Whenever my girlfriend and I share a meal, I let her have the first bite because I’m a gentleman.
Also, to see if it’s been poisoned.
back in my day criminals had the decency to carry around a sack with a “$” on it so you knew what they were up to
Me: I’ve always been good at cosmetology. I have a nose for it.
Mortician: Please put that back.
A load of falling lizards is called a blizzard, right??
Imguana see myself out
my family was too poor for a gene pool, so we soaked our genes in rye whiskey.
What did one tectonic plate say to another when he bumped into the other?
Sorry! My Fault!
Me: ‘Alexa, set the timer for 90 minutes.’
Alexa: ‘What are we burning tonight?’
I’m suppose to give my wife an injection today but she’s worried cuz she’s seen my many struggles with Capri Sun straws.
ME: What would you like to name your new cat?
KID: Dog.
ME: But it’s a cat.
KID: That’s the cat’s problem.
She took one of the many decoy hoodies that I leave strategically around my place. She never even came close to my true inventory.
The dog hair situation became dire and I had to lint-roll my face.
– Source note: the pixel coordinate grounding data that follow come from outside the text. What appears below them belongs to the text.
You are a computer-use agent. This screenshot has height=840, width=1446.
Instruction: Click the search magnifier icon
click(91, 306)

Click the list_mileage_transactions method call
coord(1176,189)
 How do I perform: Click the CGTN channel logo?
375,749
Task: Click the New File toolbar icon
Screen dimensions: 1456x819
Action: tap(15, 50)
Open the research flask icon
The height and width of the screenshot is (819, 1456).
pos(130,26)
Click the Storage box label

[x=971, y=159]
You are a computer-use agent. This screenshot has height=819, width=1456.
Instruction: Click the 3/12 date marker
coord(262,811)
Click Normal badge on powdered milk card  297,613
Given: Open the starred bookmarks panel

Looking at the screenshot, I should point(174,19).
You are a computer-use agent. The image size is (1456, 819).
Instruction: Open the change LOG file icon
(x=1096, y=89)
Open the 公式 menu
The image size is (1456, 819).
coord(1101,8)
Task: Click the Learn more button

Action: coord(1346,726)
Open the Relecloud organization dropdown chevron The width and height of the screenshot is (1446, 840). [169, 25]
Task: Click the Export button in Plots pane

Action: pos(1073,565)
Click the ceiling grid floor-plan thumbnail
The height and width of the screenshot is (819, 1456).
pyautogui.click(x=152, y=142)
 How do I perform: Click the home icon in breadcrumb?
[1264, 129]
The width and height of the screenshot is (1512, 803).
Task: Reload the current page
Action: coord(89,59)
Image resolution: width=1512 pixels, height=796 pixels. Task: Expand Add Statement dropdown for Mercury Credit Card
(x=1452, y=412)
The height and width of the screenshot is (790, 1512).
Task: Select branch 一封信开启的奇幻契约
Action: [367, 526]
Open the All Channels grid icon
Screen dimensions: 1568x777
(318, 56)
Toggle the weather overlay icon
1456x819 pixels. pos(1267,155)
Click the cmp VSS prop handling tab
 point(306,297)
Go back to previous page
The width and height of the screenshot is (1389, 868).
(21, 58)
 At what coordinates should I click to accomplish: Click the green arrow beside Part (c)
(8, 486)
what’s another way to say “codependent psycho”? I want this dating profile to be perfect
(to the tune of We Will Rock You)
I feed my dog dog food
PARK RANGER: to be a guide you need to be able to name all the animals
ME: no problem
[later w/ a group]
ME: that’s Greg, & that’s Linda…
Everyday is talk like a pirate day if you’re committed and annoying enough
Delta Airlines Execs: oh COME on!!
Corona Beer Execs: FINALLY!!
I didn’t get a chance to do yoga this morning or any other morning of my life.